In this case, we are looking over two numeric variables. Therefore, we tried to make a scatterplot to examine these variables but as our data is quite big, scatterplot would be very unconvenient as the graph would be very densed. Therefore, we created violin graph with a linear smoother for the better interpretation. It turns out that there is a slim relationship between the rate difference and number of turns. In case of black pieces, the correlation is slimmer. For both pieces, there is a negetive correlation of rate difference according to the number of turns, which means, with the increase in the number of turns, the rate difference decreases.
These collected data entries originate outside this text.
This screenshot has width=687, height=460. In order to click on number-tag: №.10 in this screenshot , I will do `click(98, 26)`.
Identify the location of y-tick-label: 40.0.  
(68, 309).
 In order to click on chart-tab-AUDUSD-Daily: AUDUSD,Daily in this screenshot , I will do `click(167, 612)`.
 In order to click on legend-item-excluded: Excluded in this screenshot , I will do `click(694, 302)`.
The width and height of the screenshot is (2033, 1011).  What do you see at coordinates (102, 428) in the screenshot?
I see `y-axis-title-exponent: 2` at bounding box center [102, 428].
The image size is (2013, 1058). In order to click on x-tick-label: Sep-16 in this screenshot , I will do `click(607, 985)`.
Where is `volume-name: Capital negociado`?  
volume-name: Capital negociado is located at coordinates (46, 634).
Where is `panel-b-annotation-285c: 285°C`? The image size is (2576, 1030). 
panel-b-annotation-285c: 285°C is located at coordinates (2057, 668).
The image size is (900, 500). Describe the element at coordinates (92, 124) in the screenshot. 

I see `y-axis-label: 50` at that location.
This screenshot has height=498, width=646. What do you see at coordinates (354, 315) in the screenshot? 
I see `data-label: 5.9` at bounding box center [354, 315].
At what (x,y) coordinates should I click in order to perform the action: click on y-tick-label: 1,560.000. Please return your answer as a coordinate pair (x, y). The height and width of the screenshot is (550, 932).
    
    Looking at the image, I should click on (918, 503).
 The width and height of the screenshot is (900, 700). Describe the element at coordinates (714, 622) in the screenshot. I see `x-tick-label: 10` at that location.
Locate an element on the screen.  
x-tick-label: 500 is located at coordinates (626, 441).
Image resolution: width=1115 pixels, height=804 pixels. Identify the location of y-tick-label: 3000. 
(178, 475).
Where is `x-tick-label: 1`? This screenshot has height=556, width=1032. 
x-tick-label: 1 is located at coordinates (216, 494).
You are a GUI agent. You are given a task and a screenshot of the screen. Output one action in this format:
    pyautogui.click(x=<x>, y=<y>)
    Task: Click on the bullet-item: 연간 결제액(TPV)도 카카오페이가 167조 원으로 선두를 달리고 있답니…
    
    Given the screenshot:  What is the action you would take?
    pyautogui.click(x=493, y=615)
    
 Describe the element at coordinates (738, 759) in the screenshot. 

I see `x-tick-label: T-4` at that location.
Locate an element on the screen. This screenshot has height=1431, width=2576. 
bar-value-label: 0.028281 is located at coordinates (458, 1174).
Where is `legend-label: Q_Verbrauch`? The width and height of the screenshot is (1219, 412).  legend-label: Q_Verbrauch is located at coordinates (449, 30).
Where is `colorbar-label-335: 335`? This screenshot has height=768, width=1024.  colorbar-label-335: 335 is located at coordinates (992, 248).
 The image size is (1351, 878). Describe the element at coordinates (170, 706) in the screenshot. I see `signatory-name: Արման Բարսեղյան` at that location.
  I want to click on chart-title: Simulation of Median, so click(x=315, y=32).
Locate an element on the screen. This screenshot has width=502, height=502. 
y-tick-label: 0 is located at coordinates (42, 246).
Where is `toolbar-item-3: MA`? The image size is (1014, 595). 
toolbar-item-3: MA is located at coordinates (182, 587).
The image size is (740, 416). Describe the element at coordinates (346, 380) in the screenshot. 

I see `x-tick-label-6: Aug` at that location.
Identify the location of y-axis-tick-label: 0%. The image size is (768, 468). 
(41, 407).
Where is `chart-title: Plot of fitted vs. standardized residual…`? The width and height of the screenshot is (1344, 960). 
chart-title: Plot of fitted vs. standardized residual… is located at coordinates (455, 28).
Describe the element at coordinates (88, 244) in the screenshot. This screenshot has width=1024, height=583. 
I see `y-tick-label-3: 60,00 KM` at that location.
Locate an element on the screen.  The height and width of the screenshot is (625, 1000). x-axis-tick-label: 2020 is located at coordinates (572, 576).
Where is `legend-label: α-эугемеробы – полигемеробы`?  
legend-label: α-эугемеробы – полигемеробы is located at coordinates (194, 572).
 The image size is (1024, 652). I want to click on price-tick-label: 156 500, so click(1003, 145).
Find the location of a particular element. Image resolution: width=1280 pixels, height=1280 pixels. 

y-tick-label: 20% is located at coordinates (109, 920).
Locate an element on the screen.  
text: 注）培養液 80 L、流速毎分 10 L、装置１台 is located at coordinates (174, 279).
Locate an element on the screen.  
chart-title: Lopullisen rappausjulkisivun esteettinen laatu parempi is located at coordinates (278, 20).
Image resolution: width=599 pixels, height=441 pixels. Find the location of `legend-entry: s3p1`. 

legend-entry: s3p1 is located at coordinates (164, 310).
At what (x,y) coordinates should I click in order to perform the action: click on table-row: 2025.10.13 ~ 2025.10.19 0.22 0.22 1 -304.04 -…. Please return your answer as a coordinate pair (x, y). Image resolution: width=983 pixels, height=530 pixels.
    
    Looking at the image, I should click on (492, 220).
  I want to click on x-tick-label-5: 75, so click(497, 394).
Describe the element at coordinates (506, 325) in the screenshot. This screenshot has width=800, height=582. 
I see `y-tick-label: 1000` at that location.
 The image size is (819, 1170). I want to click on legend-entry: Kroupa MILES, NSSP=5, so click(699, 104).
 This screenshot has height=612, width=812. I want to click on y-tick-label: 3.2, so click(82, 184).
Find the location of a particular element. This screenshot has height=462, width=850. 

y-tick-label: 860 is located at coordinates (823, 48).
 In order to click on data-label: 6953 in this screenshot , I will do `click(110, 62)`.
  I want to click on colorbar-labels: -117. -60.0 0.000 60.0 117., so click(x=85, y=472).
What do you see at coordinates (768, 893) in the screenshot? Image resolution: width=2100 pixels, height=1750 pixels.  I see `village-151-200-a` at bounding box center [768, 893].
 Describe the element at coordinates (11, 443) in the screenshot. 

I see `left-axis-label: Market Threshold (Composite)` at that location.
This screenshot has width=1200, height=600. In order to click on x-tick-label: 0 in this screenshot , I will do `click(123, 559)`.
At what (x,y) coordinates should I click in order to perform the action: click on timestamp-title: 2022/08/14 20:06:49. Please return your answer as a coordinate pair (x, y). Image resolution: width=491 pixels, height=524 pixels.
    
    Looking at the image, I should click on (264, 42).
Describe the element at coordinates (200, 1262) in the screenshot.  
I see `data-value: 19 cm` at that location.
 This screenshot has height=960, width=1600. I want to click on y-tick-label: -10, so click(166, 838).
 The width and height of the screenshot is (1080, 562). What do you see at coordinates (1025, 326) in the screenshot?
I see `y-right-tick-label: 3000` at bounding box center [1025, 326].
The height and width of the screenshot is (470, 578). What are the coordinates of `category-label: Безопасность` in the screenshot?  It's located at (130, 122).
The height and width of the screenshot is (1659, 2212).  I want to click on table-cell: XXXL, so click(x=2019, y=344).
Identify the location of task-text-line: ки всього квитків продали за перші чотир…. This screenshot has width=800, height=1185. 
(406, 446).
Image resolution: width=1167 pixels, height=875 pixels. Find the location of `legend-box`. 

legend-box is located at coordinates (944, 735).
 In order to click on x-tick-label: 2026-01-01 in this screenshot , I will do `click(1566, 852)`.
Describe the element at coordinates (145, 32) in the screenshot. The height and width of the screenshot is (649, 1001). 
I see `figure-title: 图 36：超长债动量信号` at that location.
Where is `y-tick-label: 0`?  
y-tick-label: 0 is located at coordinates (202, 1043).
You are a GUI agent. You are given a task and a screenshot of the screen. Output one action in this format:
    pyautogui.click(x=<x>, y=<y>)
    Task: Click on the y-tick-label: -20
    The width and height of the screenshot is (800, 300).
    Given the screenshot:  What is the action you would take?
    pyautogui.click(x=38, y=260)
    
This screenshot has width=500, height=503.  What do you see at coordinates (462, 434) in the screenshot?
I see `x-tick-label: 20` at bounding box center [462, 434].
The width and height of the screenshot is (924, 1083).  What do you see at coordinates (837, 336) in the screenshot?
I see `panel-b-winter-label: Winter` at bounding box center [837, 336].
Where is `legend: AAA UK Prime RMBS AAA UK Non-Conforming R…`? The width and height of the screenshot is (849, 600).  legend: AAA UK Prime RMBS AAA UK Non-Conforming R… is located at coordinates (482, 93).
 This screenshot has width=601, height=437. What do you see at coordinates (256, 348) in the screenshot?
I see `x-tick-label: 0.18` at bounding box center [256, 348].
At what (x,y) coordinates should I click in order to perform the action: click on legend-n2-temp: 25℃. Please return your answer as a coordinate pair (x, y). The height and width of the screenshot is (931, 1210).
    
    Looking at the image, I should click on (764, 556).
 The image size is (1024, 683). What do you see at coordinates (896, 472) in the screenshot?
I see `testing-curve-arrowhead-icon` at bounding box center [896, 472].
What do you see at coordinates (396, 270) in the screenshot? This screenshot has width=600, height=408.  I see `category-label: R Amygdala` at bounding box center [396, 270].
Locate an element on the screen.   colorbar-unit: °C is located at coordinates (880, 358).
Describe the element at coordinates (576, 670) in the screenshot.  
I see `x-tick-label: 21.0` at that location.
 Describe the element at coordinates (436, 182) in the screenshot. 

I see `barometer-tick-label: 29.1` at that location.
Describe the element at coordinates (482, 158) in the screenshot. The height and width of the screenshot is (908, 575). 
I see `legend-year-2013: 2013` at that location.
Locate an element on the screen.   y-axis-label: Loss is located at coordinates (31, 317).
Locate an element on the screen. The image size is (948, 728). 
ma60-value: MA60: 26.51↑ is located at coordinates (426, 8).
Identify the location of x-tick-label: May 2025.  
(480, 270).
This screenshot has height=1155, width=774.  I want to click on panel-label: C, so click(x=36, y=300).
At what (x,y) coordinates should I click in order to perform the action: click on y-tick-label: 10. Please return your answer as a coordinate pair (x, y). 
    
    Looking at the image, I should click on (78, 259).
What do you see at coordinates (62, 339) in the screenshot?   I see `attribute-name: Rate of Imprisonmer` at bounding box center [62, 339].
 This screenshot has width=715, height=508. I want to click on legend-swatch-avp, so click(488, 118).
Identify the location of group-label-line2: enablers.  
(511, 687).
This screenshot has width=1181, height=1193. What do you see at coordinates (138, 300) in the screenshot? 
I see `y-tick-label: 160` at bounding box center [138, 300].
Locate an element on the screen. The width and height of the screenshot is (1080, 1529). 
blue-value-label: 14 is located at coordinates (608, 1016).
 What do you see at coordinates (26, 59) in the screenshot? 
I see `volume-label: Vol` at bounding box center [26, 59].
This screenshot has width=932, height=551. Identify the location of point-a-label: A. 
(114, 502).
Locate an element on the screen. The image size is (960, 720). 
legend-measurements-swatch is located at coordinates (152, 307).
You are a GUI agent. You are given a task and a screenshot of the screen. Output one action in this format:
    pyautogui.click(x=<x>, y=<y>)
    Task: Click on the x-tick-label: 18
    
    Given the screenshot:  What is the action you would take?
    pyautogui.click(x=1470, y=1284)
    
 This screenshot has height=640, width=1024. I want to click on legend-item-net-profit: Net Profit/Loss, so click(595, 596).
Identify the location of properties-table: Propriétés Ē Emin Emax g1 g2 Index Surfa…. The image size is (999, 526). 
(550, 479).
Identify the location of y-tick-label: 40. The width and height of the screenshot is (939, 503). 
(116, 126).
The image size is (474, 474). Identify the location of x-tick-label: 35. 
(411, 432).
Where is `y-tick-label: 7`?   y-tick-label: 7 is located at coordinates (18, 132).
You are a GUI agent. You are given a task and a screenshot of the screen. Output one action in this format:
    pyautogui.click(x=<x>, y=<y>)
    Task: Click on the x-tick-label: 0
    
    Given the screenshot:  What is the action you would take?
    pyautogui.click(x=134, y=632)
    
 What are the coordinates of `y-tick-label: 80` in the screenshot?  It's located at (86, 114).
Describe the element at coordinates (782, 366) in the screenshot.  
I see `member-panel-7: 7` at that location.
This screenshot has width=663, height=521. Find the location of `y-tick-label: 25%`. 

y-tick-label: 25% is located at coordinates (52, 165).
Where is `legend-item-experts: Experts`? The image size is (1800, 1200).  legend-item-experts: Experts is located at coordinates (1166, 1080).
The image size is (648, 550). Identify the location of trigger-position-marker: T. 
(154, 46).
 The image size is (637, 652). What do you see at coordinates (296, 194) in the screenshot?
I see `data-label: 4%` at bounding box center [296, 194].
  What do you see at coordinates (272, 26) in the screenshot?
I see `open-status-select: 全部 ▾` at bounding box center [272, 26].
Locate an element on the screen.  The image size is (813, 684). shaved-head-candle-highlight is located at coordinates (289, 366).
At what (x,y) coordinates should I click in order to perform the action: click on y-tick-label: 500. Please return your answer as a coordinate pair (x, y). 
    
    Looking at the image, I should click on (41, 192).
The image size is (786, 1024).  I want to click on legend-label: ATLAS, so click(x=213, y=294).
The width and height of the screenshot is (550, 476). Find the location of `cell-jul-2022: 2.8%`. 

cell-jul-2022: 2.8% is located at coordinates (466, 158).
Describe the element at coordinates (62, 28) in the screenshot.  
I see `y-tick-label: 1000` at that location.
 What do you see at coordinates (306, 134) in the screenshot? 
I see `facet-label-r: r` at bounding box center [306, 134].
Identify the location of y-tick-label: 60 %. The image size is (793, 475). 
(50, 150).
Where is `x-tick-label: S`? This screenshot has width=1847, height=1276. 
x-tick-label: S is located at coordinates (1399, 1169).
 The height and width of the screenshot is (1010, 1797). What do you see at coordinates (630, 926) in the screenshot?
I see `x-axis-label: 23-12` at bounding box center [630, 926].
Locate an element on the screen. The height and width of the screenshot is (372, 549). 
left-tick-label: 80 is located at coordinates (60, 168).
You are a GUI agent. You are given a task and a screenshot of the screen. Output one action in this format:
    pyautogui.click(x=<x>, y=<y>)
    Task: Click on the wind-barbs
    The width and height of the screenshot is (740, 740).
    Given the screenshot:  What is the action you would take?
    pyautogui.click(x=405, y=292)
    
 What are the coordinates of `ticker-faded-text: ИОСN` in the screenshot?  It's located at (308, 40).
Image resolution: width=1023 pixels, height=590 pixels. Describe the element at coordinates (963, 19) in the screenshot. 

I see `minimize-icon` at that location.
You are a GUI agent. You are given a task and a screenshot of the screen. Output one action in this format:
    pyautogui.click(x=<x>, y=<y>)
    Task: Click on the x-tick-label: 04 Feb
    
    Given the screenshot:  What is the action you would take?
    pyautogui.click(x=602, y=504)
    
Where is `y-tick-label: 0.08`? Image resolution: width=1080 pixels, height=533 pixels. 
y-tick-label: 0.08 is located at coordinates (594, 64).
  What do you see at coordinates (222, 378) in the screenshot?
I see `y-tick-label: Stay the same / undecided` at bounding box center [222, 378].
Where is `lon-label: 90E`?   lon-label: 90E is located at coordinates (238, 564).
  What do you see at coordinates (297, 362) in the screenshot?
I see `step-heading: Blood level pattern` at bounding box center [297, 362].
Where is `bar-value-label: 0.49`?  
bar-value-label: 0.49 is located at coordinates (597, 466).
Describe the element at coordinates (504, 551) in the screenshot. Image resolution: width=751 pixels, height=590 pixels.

Who cares? Well our data is actually a testament to that fact that there are, while they may be slight, advantages to be gained regardless of tactics in some places in the game of chess. But we also discovered that rating is the best indicator of who is likely to win any given match. One issue that we ran into was that many of the variables givin in our data set were not very usable in the r format. One thing that we would have changed might be also finding a data set that allows us to look at some of these things as they have changed over time.

Conclusion: From our analysis of a dataset regarding chess matches, we figured out that number of turns, rating differences, rating advantage and color of the pieces are some major indicators which actually can be used as both categorical and quantitative variables to calculate the possibility of winning in a chess game. From our five sub-questions related to our major research question, we can conclude that the possibility of winning is comparatively more for the piece which is in advantage regarding its rating and this possibility varies with the amount of the advantage of that piece. We also determined that the most typical chess match usually finishes at about 100 turns, and the rating-difference between the players is negetively correlated to the number of turns. In addition, the winning possibility for a player increases with the lowering of its rating difference.